Extensive sandy beaches and flats, mud flats, mangrove forests, coral reefs, and seagrass meadows are among the most iconic of estuarine and marine habitats and are distributed widely throughout subtropical and tropical latitudes. Intertidal sand and mud flats develop in conditions more quiescent than sandy beaches, fostering deposition of fine‐grain sediment (Eisma 1997). The global distribution of sandy shorelines (Figure 4.3) shows that 31% of the ice‐free world shoreline is sandy, with Africa having the highest presence (66%) of sandy beaches (Luijendijk et al. 2018). The global distribution shows a distinct relation with latitude and hence to climate, while there is no relation with longitude. The relative occurrence of sandy shorelines increases in the subtropics and from 20 to 40° latitude with maxima near 30 °S and 25 °N. They are relatively less common (<20%) in the humid tropics where muddy substrates are most abundant because of high river discharge and precipitation. The global distribution of sandy shorelines agrees with the earlier determination of latitudinal variation of sediments on the inner continental shelf (Figure 4.1).

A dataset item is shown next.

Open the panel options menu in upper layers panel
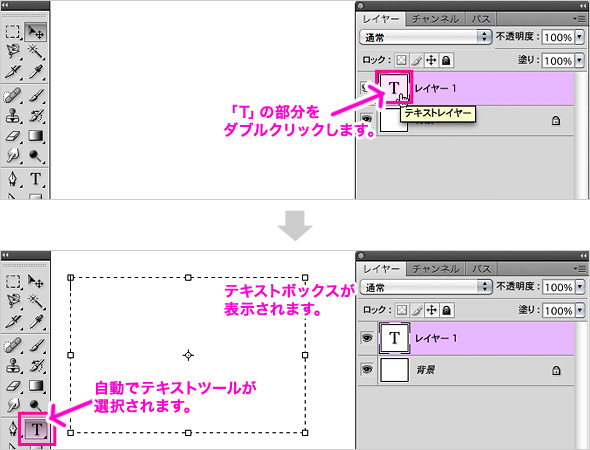590x450 pixels. click(x=579, y=18)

      Tidal flats have a range of complex sedimentary structures, such as cross bedding, lenticular bedding, and mud/silt couplets that reflect depositional history. Mud flats can be sheltered or moderately exposed and are commonly found in tropical estuaries, tidal inlets, and river deltas. Tidal flats occur in macro‐tidal settings where local areas of deposition occur where sedimentologic processes are active and stratigraphic sequences are developing. There are several types of tidal flats in macro‐tidal regions: low tidal sand flats, mud/sand slopes encompassing the low to mid intertidal zones, mangrove‐fringed mud flats, and high intertidal and supratidal salt flats. Hypersaline tidal flats have recently been found to be important storage sites for salt, sediments, carbon, and nutrient elements (Brown et al. 2021). Unlike tidal flats in micro‐ and meso‐tidal settings, physical processes dominate biological processes such as bioturbation in salt flats.

While tidal flats occur throughout the marine geosphere, roughly 60% (about 75 000 km²) of sand, rock, and mud flats occur within the low latitudes. Of a global total area of 127 921 km² (Murray et al. 2019), 49.2% of the world’s tidal flats are in Indonesia, China, Australia, the United States, Canada, India, Brazil, and Myanmar; about 70% are found on three continents: Asia (44% of total), North America (15.5%), and South America (11%). Tidal flats are declining in global area; 16% of tidal flats were lost between 1984 and 2016 (Murray et al. 2019). In addition to direct losses from coastal development, increased subsidence and compaction of intertidal sediments, reductions in sediment supply, altered sediment deposition and erosion rates, vegetation loss, coastal eutrophication, and sea‐level rise are also likely drivers of intertidal flat loss. Tidal flats have responded by local migration, but not quickly enough to offset ongoing losses. For example, the highly dynamic tidal flats of the Meghna River estuary in Bangladesh have migrated extensively since 1984, but now occur within only 17% of their initial extent despite expanding in area by 21% due to the rate of sediment delivery exceeding the rates of subsidence and sea‐level rise; seaward migration of tidal flats has been slow, influenced by altered sediment deposition patterns due to coastal development and local expansion of mangroves (Murray et al. 2019).